- **Written task**: Copy out the records with "Site web" replaced by "Page web" and everything else unchanged. Leave the pictures out of your copy.

- **Records provided**:
/---
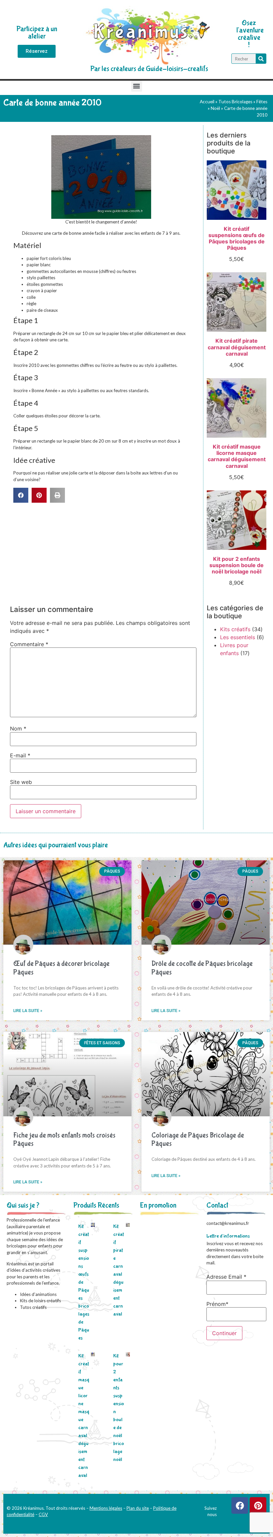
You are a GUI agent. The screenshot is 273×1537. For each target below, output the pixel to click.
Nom (18, 728)
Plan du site (138, 1508)
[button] (136, 86)
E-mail (20, 755)
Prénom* (217, 1304)
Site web (21, 782)
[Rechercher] (261, 58)
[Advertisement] (103, 552)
\---
- **Solution**:
You are a GUI agent. The screenshot is 273×1537. For each target below, output the pixel to click.
Nom (18, 728)
Plan du site (138, 1508)
[button] (136, 86)
E-mail (20, 755)
Prénom* (217, 1304)
Page web (21, 782)
[Rechercher] (261, 58)
[Advertisement] (103, 552)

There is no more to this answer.